Doug Merritt’s work has been shown in museums around the country, including the Smithsonian Institute, Boston Museum, and Colonial Williamsburg.
13) William Morris
(1957–Present, United States)
William Morris is a glass artist from California. He studied under Dale Chihuly and worked with him for ten years before forming his own glass studio. Morris is known for his glass sculptures that incorporate myth, ancestry, and ancient civilizations.
Morris takes inspiration from Egyptian, Native American, and Asian cultures and makes pieces that honor the intelligence and tradition of peoples around the world. His work is part of collections in the Corning Museum of Glass, the American Glass Museum, the Auckland Museum, and more. His works include masks, vases, sculptures and figurines.
14) Martin Blank
(1962–Present, United States)
Martin Blank began his career in glass by working with Dale Chihuly. His work is inspired by nature and the human form. His best known works include lotus flowers, abstract sculptures, and “Fluent Steps,” a 200 foot long outdoor sculpture at the Tacoma Museum of Glass. Blank describes himself as an intuitive artist, and focuses on negative space create form and fluidity in his work.
15) Carol Milne
(1962–Present, United States)
Carol Milne is the world’s only knitted glass artist. She began to work seriously in glass in 2000, after experimenting with clay, bronze, wood, and other materials. Her work is a metaphor for social structure. She describes how individual strands of her work are weak, but when woven together make a singular, strong piece.

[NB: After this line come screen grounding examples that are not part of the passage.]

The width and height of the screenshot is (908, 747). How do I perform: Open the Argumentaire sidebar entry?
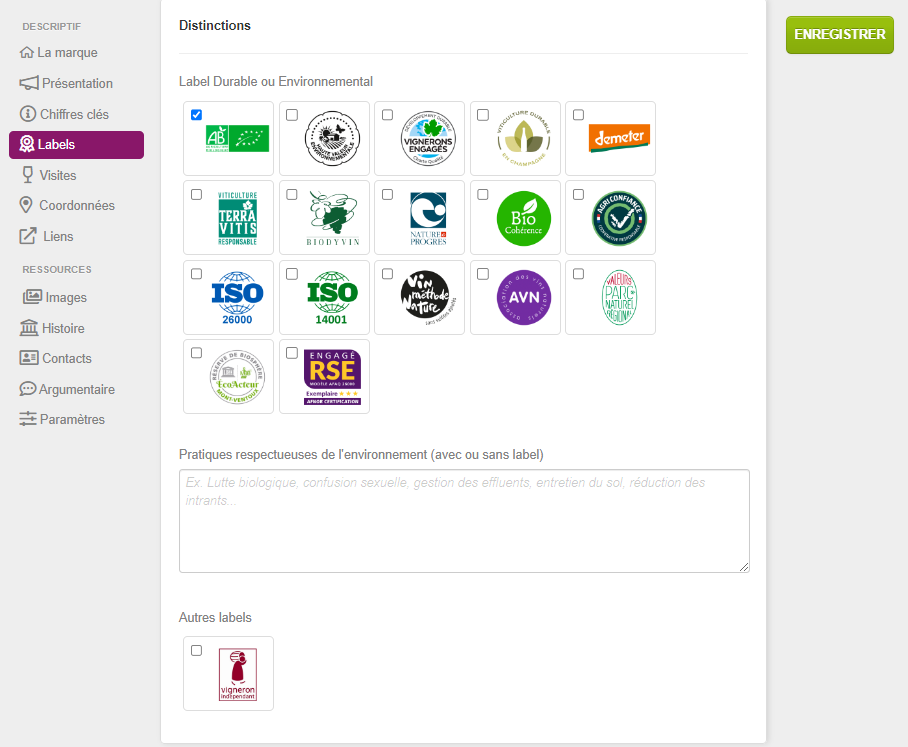(x=76, y=389)
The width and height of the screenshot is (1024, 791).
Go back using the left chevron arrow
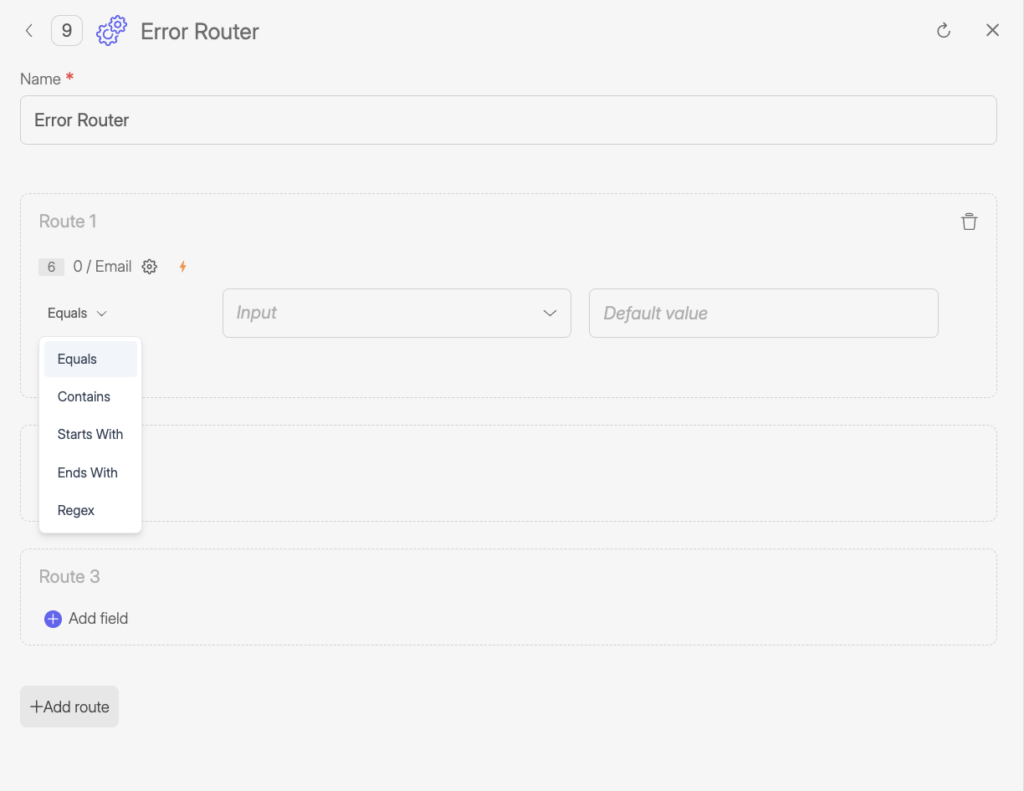(x=29, y=30)
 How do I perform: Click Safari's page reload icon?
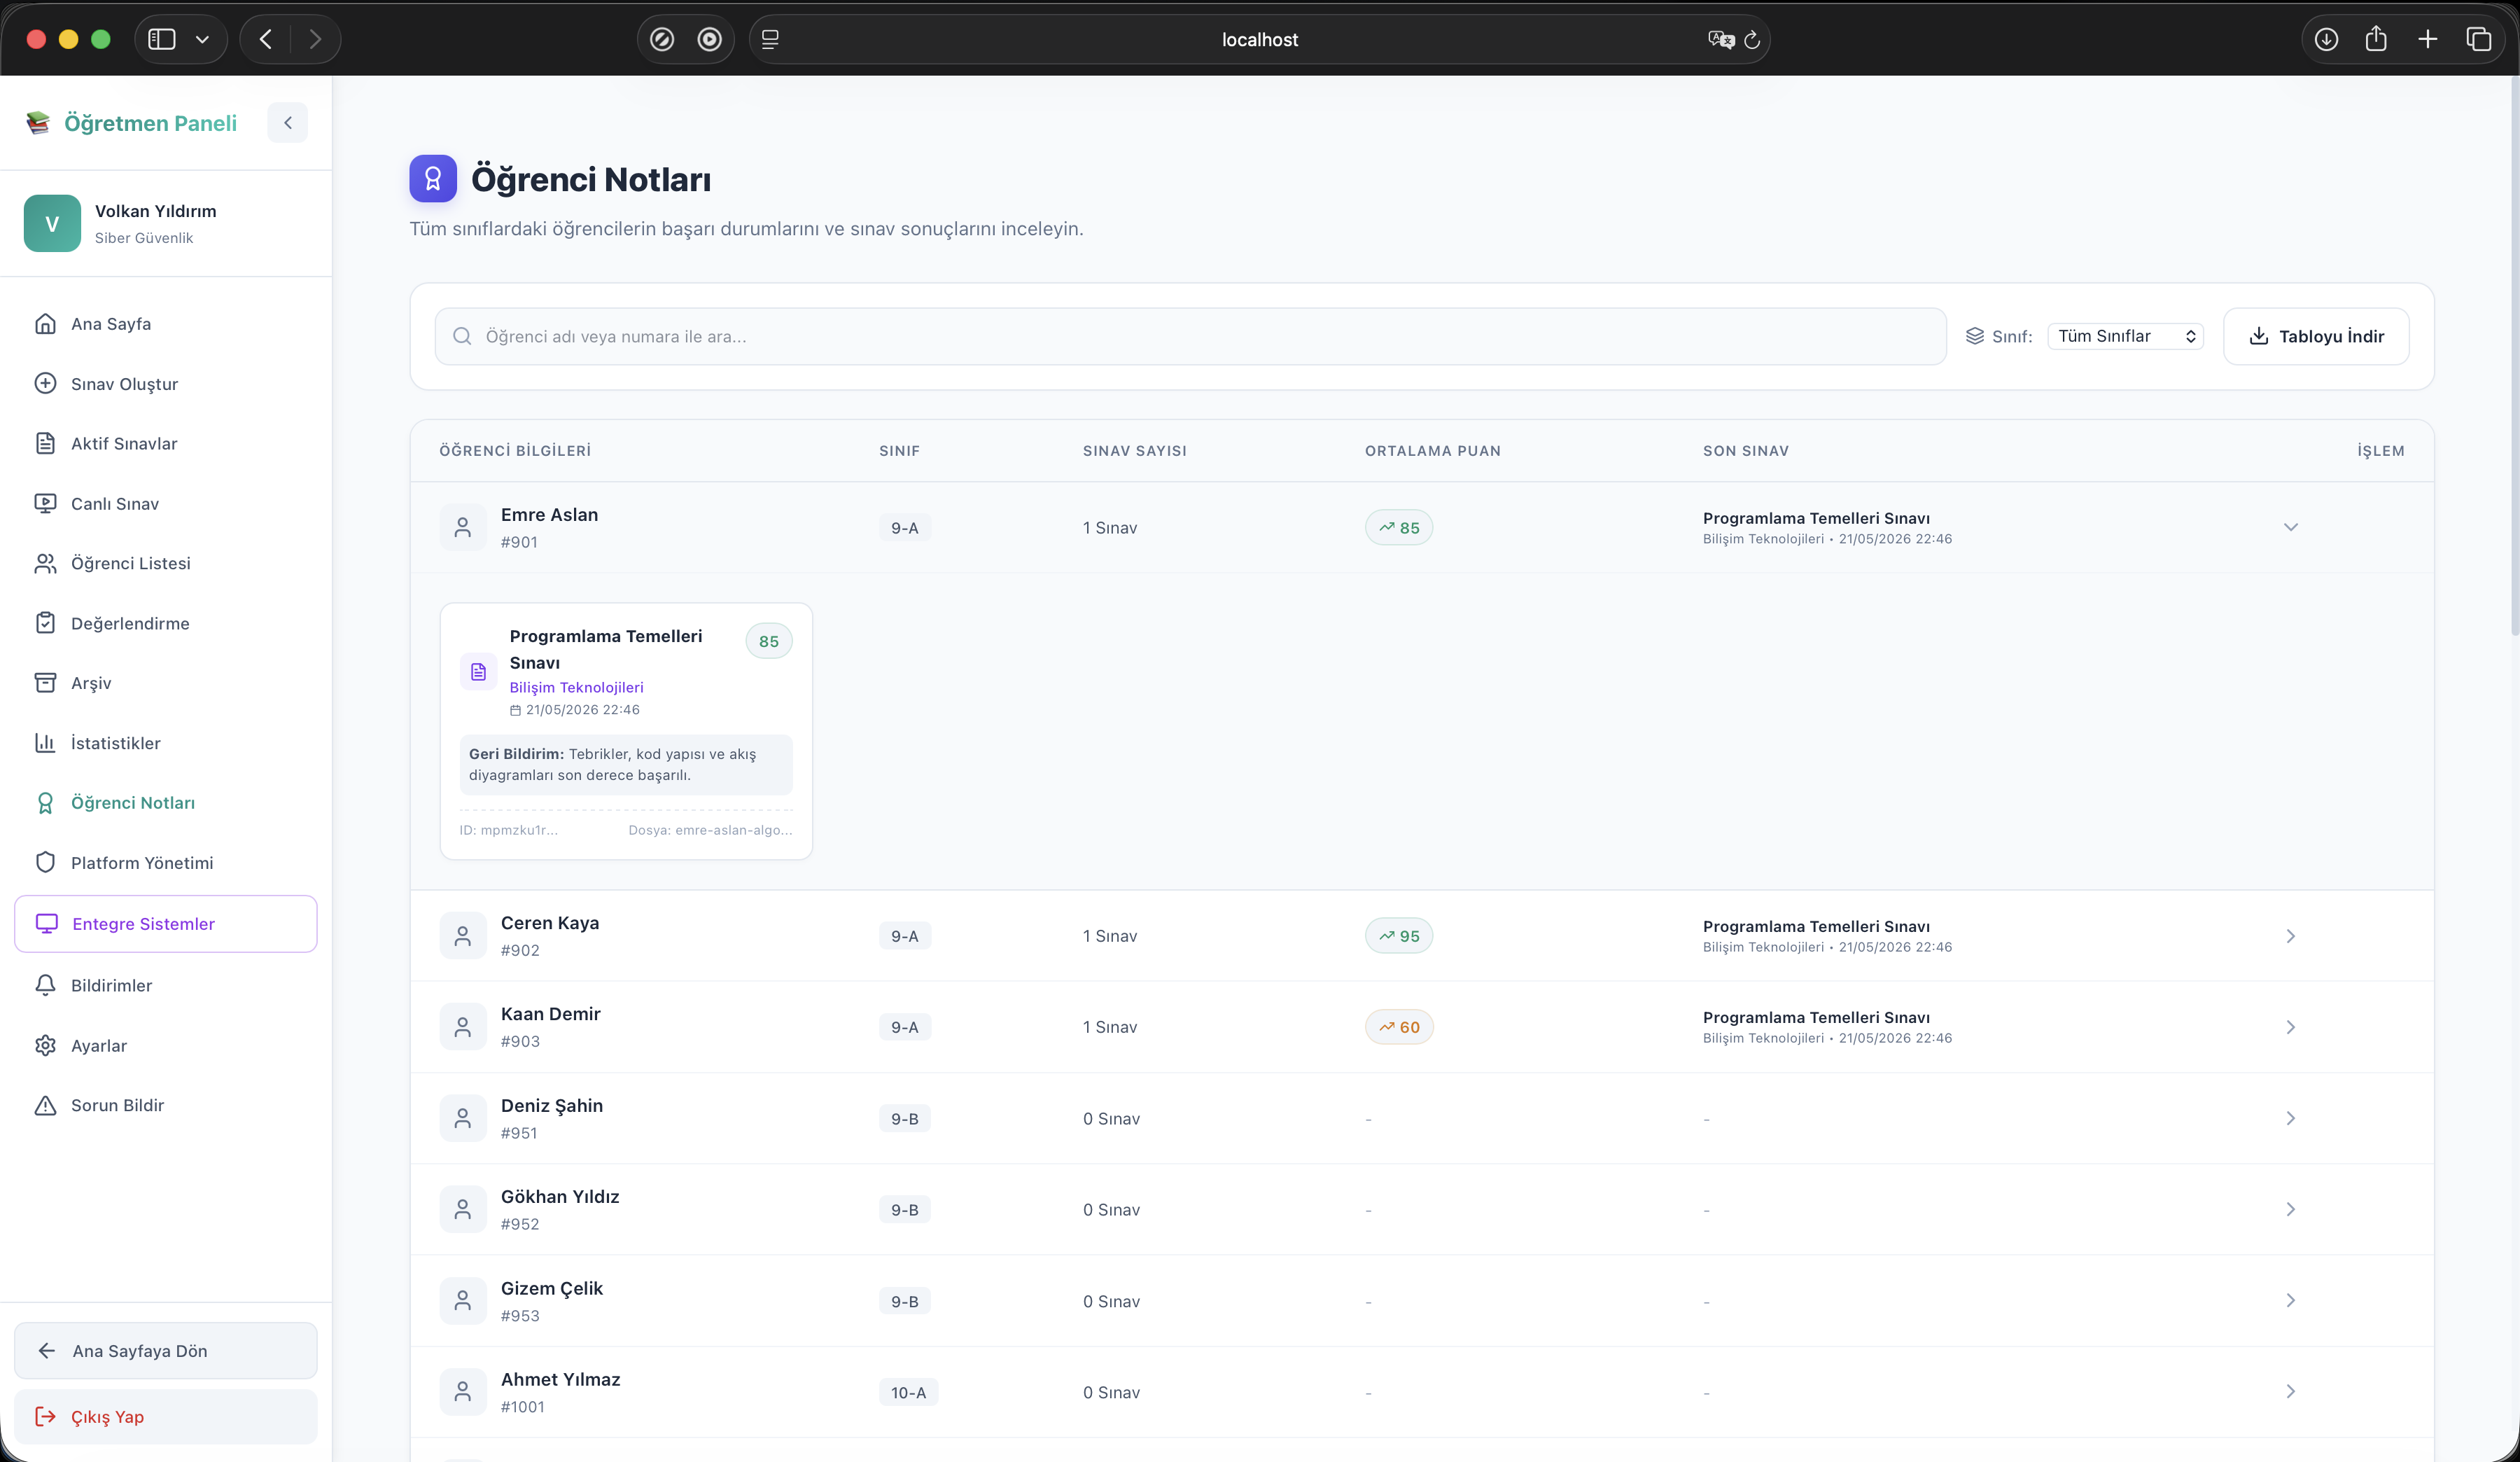point(1751,40)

Milne makes glass knit sculptures, teapots, sculptures, and more. Her use of color is vivid and organic. In addition to sculpting, Milne also teaches workshops and hosts exhibitions of her work around the United States.
16) Ritsue Mishima
Ritsue Mishima is a modern Venetian glass artist living in Italy. She uses colorless glass and a combination of traditional glassblowing techniques and contemporary decorative elements to make unique pieces. Mishima takes inspiration from nature and her pieces have organic shapes that show her love of natural lines and freeform design.
Mishima began her career by making vases, but now focuses on abstract sculpture. Her artwork takes form intuitively, and she explains that she rarely has a specific plan for each piece.